The new regulation will be implemented on January 1, 2021. Following the release of CSAR, China will publish a series of supporting documents and administrative rules, which will further establish China’s cosmetic regulatory framework.

To ensure a smooth transition, a five-year grace period was granted for hair growth, hair removal, breast beauty, slimming and deodorant products, which were already registered.

The new regulation brings many changes, below are some of the highlights:
· unified filing system for domestic and imported non-special use cosmetics (now referred as general cosmetics)
· new cosmetic ingredient registration and management
· new rules on efficacy testing and claim substantiation
· safety risk assessment and exemption from mandatory animal testing

Updated product categories

Toothpastes are now considered general cosmetics and are regulated under CSAR. However, soaps remain outside of scope of CSAR, with the exception of soaps with special cosmetic efficacy.

Cosmetic products are referred to as general cosmetics and special use cosmetics. The latter include hair dyes, hair perms, whitening products, sunscreen products, anti-hair loss products and products with new efficacies. These are all subject to pre-market registration. On the other hand, general cosmetics include all other cosmetic products and only require filing.

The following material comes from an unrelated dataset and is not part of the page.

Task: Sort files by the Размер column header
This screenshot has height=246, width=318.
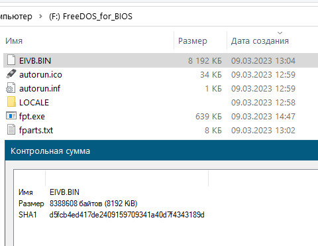Action: 193,41
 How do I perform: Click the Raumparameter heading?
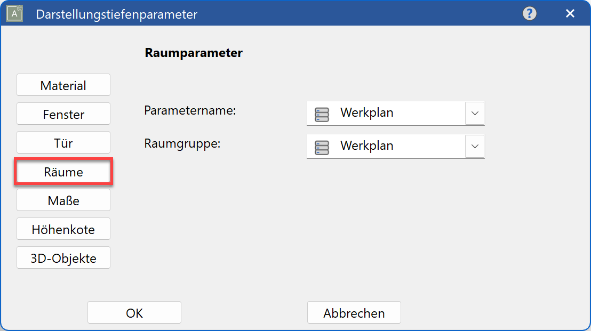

New cosmetic ingredient management

Cosmetic ingredients are classified as ‘’new’’ and ‘’used’’ ingredients. New ingredients with high risk, such as preservatives, sunscreens, whitening agents, colorants, and hair dyes require registration and approval from the National Medical Products Administration (NMPA). Other new ingredients are subject to filing with NMPA.

Cosmetic efficacy claims

Cosmetic claims must be substantiated by sufficient scientific evidence, which will be made publicly available on the NMPA’s website.

Safety assessment and animal testing

General cosmetics will no longer be subject to mandatory animal testing, whether they are produced domestically or imported into China. Safety assessments will be accepted in place of animal testing. However, there are some exceptions, which will still require animal testing:
· products intended for use by children or infants
· products with new ingredients, which have been approved but are not yet listed in the IECIC

Additional requirement for imported cosmetics

Imported cosmetic products also need to submit certifications relating to manufacturing quality control of the overseas manufacturers as well as documents, that prove those products have been placed on the market in the country of origin. For products, which are specifically produced for China, the applicant must provide research and test data for Chinese consumers.